• Extracted text:
[Math] How to understand rank-nullity / dimension theorem proof

linear algebravector-spaces

OK, I am working on proofs of the rank-nullity (otherwise in my class known as the dimension theorem).

Here's a proof that my professor gave in the class. I want to be sure I understand the reasoning. So I will lay out what he had here with a less-precise layman's wording, as I want to be sure I know what I am doing. It makes the proof easier to memorize for me.

So:

Let V and V be vector spaces.

T:V→W is linear and V is finite-dimensional and

function $f \in Hom_K (V,W)$

Let dim(V) = n for some n$\in \mathbb N$ and dim(ker($f$) = $r$

dim(V) = nullity(T) + rank(T) = dim(ker($ f$ ) + dim(Im($ f$ ))

in some notations (like the one in our text) this wold look like dim(V) = nullity(T) + rank(T) = dim(N(T)) + dim(R(T))

on to the proof:

$ker(f) \subseteq V$. And it is a subspace.

Why a subspace? Because, since the kernel of any function is the set of vectors that goes to zero, adding to those vectors another vector in V will still be in V, a will multiplying them (since they go to zero).

since we let dim(V)=n all the bases (basis-es?) of V will have n elements.

therefore $ \exists$ a basis {$x_1 , x_2 , … , x_r$} of $ ker(f)$ where r≤n.

(The reason is that any basis will have an equal or lesser number of dimensions than the space it describes. ker(f) is a subspace).

by the exchange lemma, which says that given any linearly independent subset
$ \exists {y_1 , y_2 , … y_s } \in V $ such that {$y_1 , y_2 , … y_n $}$ \cap $ {$x_1 , x_2 ,… ,x_r$}$ = \varnothing $
the next step says that {$y_1 , y_2 , … y_n$}$ \cup ${$x_1 , x_2 ,… ,x_r$} is a basis of V.

Now, my question is if that is because the intersection of the two sets is the empty set and they are linearly independent?

• Objective: How would you render this sentence from the rank-nullity forum post above in German: "It makes the proof easier to memorize for me."

• Available data:

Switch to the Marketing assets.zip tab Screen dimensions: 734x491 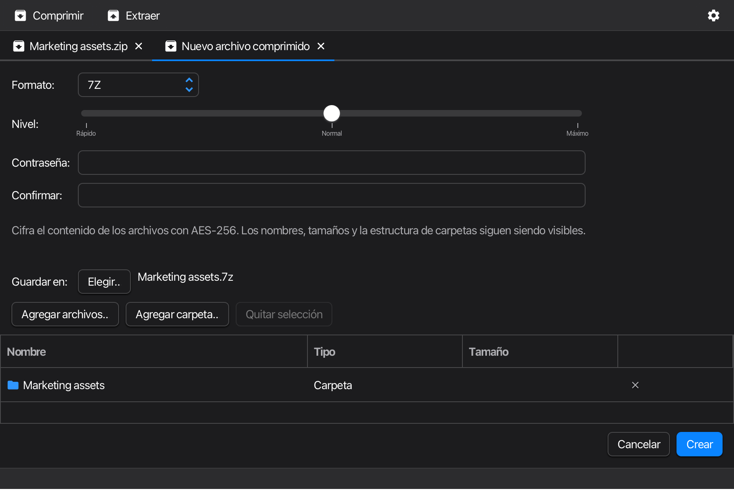point(78,46)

• Response for this exercise: Dadurch kann ich mir den Beweis leichter einprägen.